Companies guilty of opioid conspiracy

A federal jury has found CVS Caremark, Walgreens and Walmart Fuel guilty of conspiracy to distribute prescription opioids.

The verdict comes in a civil suit from James Burton, a Rhode Island surgeon and lawsuit defendant, bringing claims under the Controlled Substances Act in a case that has raised questions about how the pharmaceutical industry was used to fuel the opioid crisis.

The drug companies, which argued they’re innocent victims of a government-orchestrated conspiracy, do not face criminal penalties in the cases against them.

Burton alleged the companies made “widely deceptive representations” about the effectiveness of prescription opioids and that the companies paid kickbacks to healthcare providers to boost the prescriptions they gave to patients.

The Ropes & Gray law firm announced the trial results on Friday morning, and Burton’s attorneys said they expect a decision on damages in August.

Burton’s complaint centered on a practice in which drug companies put medications “behind the pharmacy counter” — literally next to the cash register — so that healthcare providers could prescribe them more easily, without a physician’s prescription.

CVS and Walgreens paid millions of dollars to healthcare providers to change how doctors prescribed opioids, the law firm argued.

According to Ropes & Gray, Burton made a number of attempts to alert CVS, Walgreens and Walmart management about what was happening.

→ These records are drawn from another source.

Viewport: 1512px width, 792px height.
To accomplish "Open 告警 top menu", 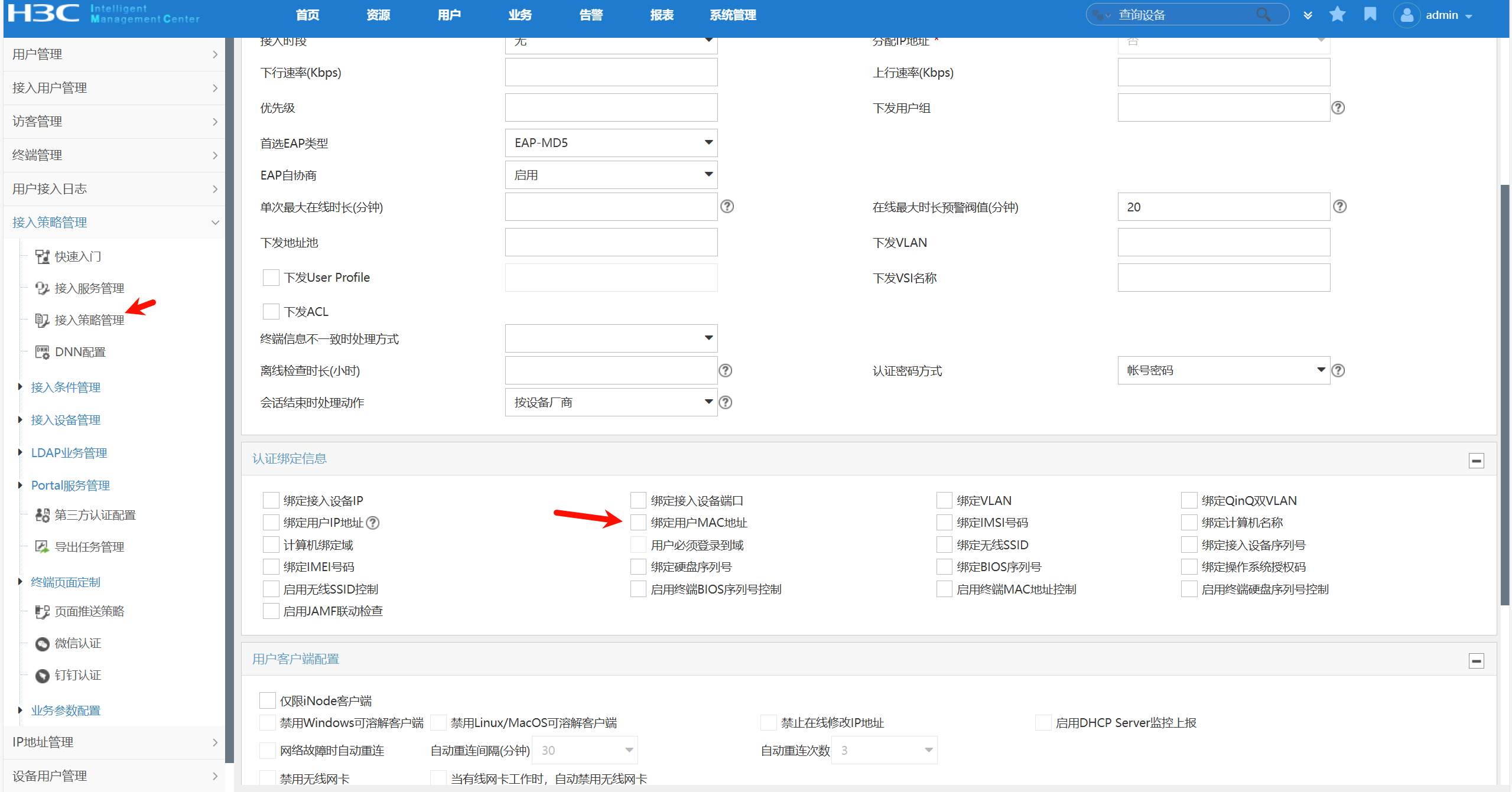I will pyautogui.click(x=591, y=15).
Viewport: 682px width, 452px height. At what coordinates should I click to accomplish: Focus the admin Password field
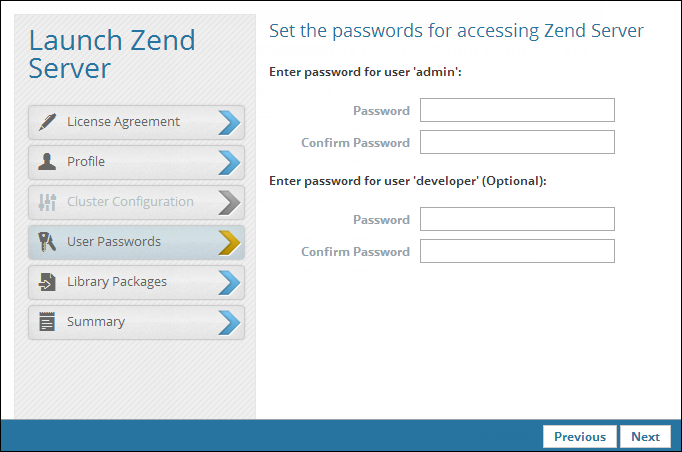tap(517, 110)
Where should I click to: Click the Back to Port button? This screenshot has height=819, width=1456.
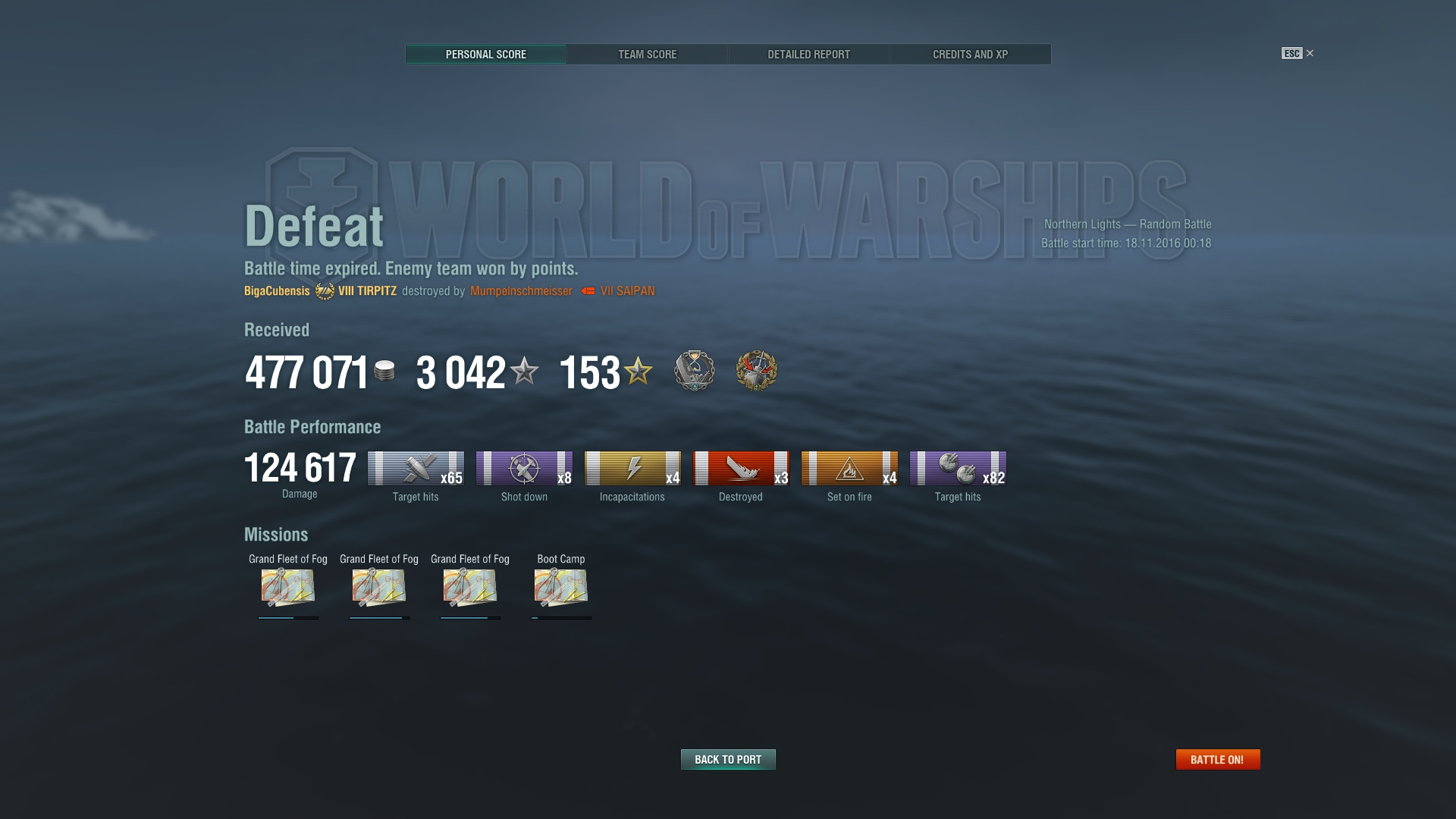(728, 759)
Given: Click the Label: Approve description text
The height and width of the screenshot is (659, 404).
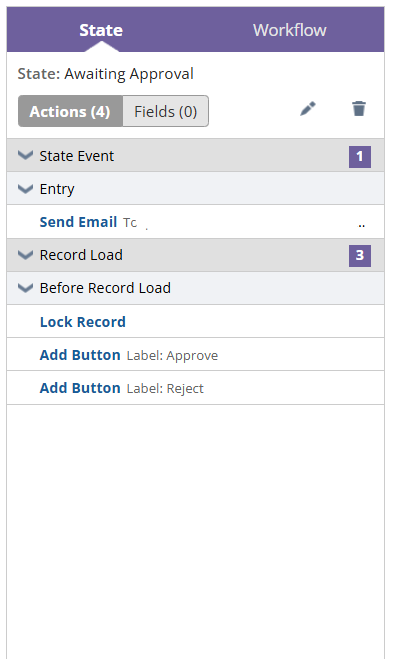Looking at the screenshot, I should (172, 356).
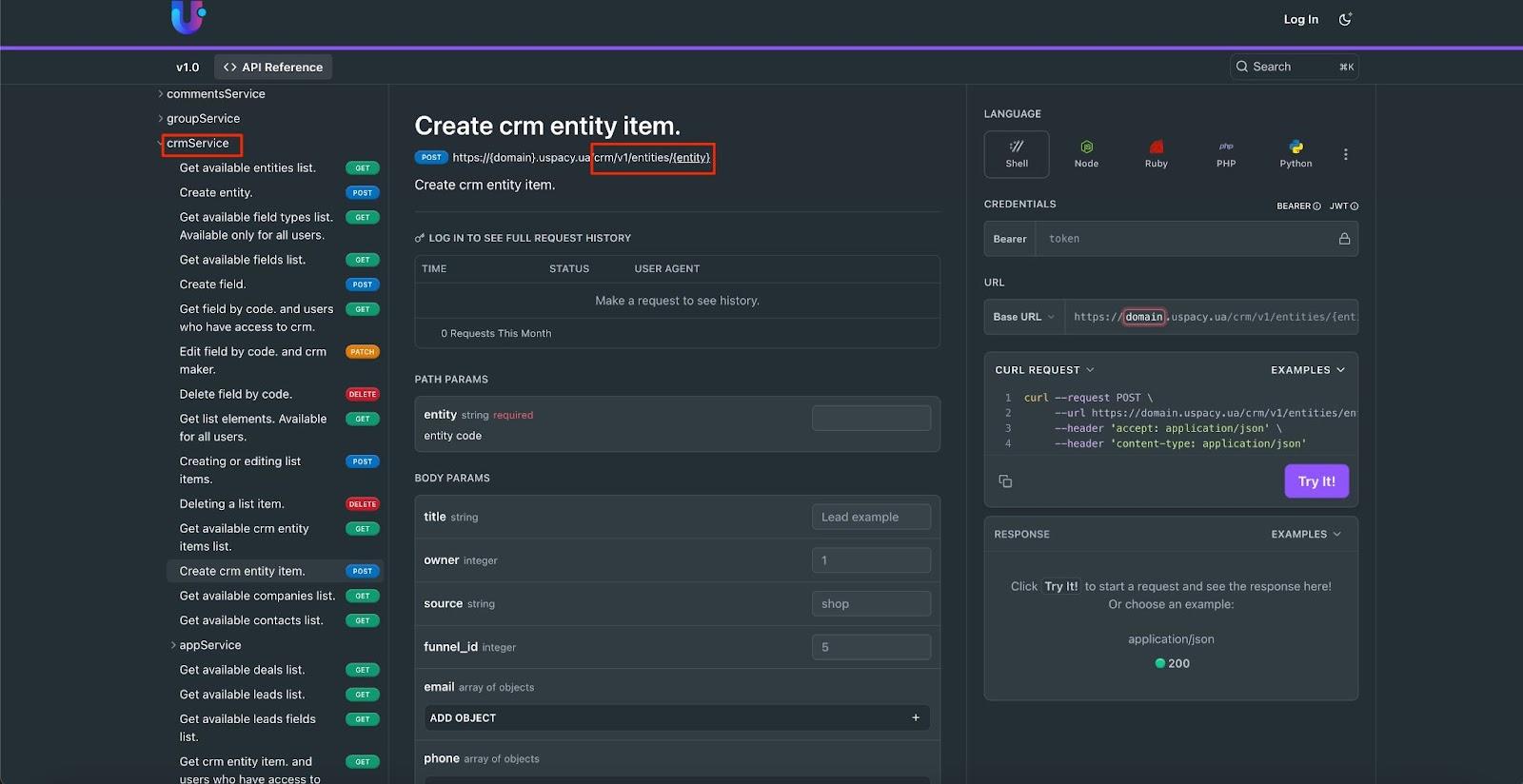The image size is (1523, 784).
Task: Copy the cURL request code
Action: tap(1005, 481)
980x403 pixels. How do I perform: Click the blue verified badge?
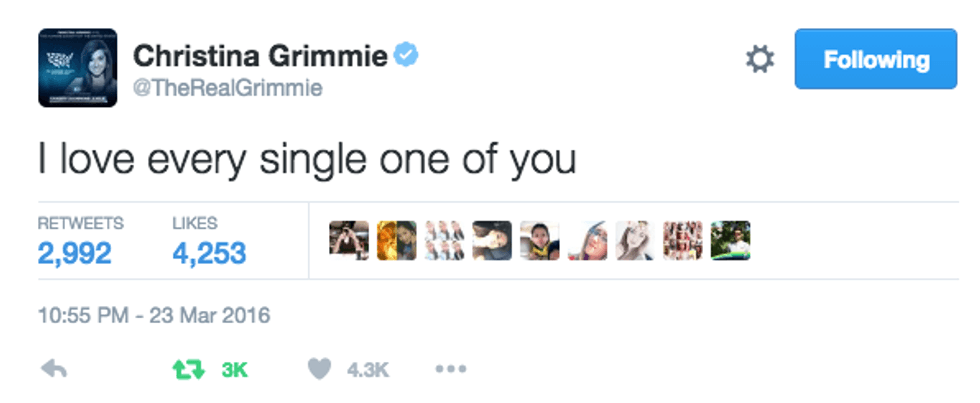pos(404,55)
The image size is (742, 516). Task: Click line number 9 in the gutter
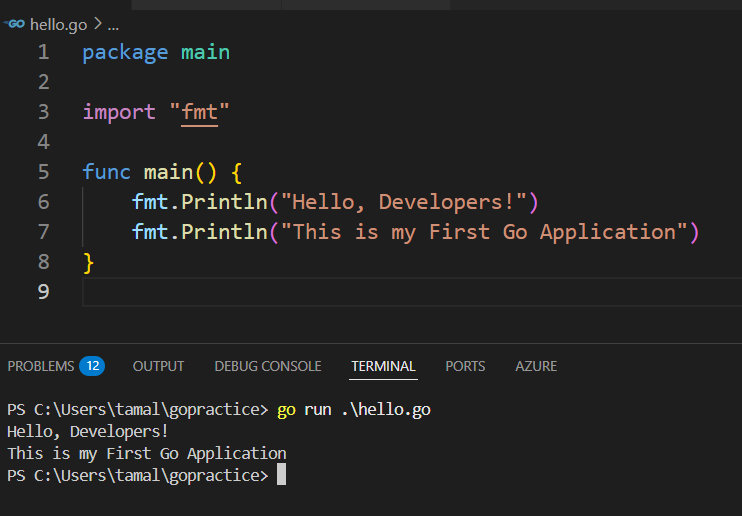pyautogui.click(x=44, y=292)
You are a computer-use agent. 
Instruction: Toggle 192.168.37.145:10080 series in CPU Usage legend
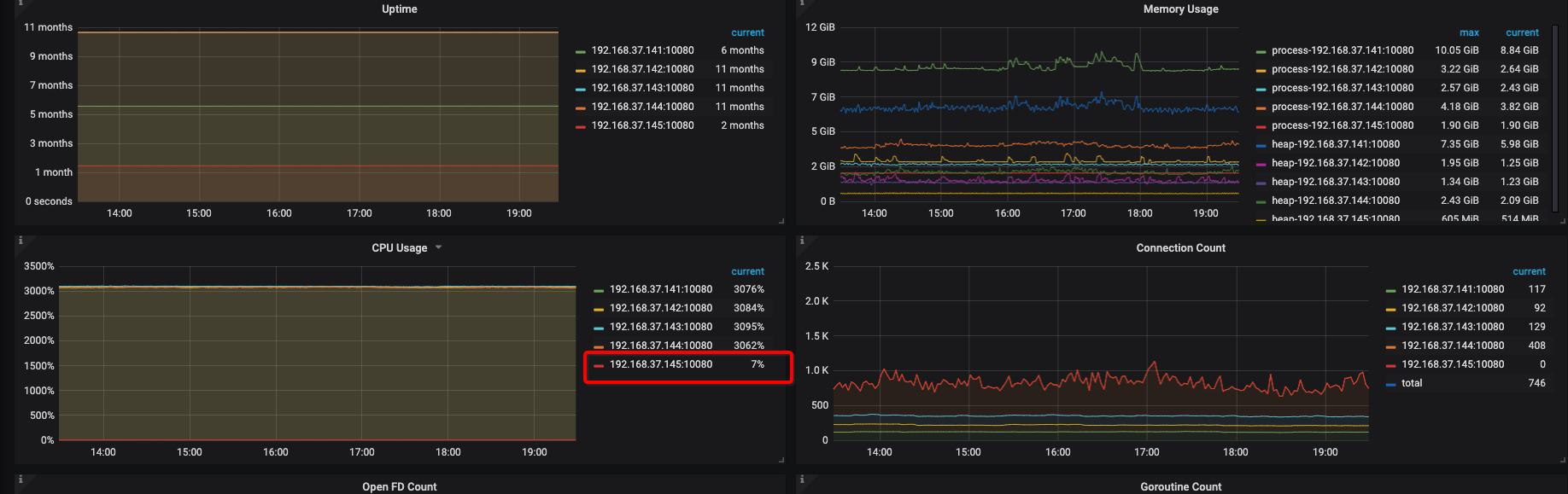660,364
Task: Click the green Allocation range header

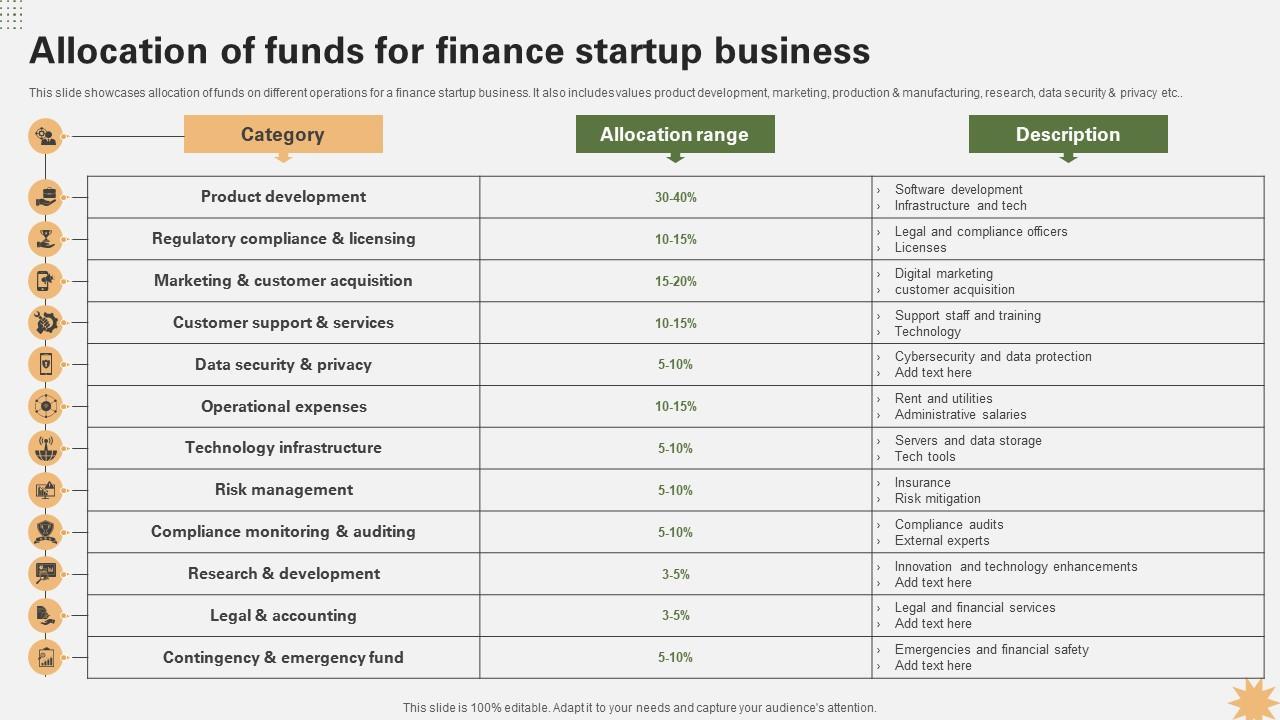Action: click(675, 134)
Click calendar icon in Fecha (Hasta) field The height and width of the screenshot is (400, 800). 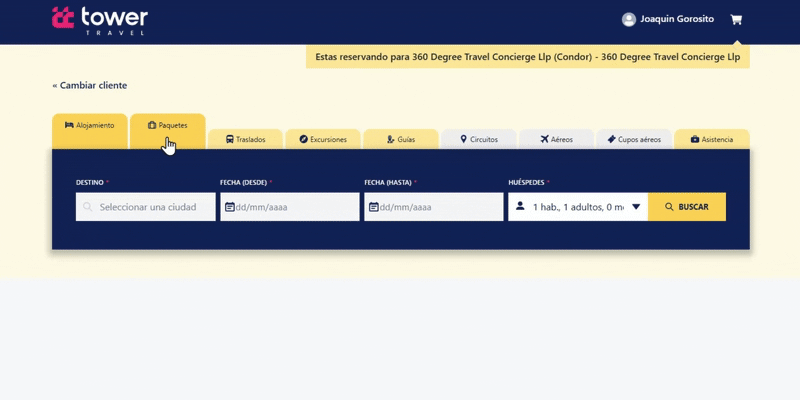(374, 207)
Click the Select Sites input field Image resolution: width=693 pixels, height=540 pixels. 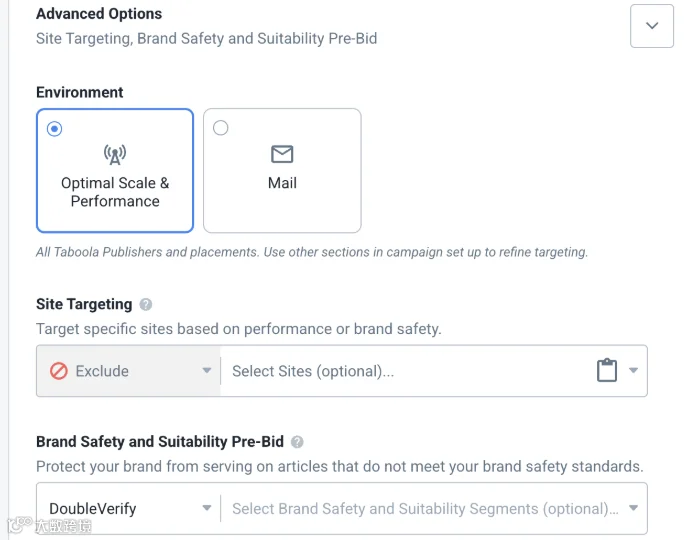407,371
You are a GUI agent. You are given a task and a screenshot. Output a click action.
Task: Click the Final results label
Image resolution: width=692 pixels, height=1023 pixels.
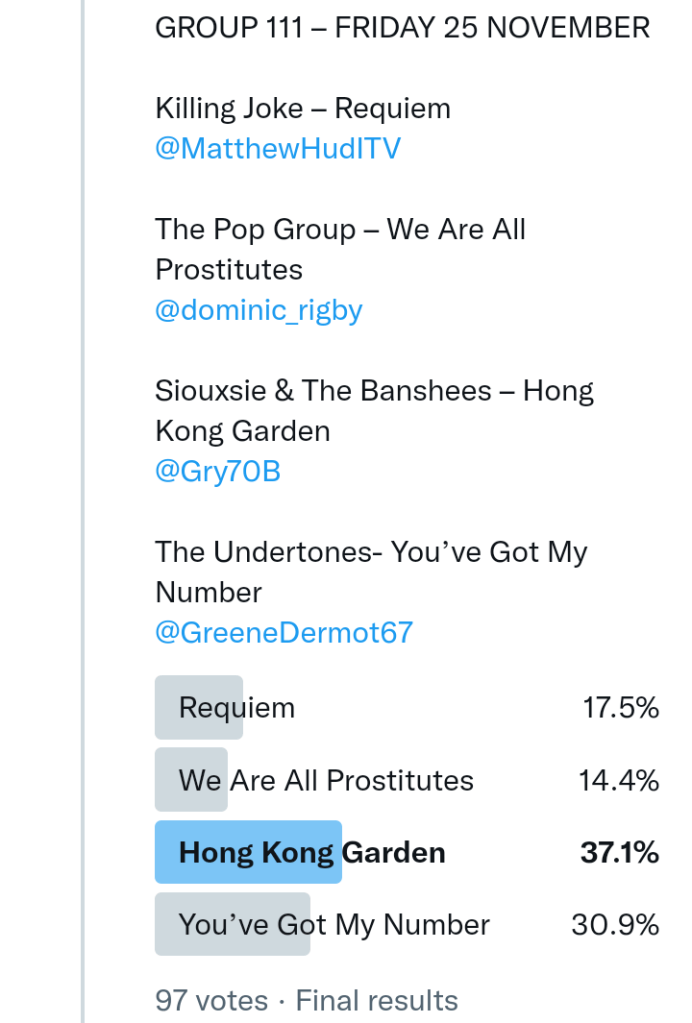[376, 1000]
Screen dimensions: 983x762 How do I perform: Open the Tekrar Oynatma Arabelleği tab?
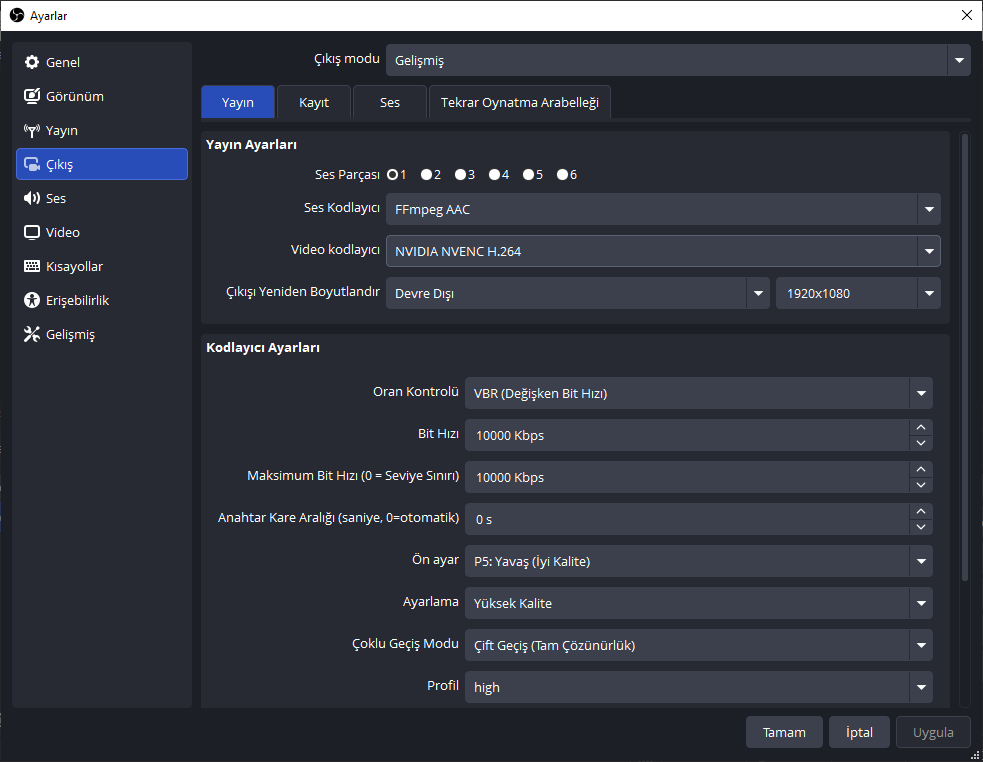pyautogui.click(x=520, y=102)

“Mr. Burton … believed that these companies were breaching their obligations to a critical population of patients by replacing a legitimate medical need for pain relief with a high-cost and potentially addictive alternative,” Ropes & Gray’s lawyers wrote in the complaint.

More than 140 people in Rhode Island died from opioid overdoses in 2011, which was just before the three companies began paying a company called CVS Caremark to help them attract more customers to their pharmacies.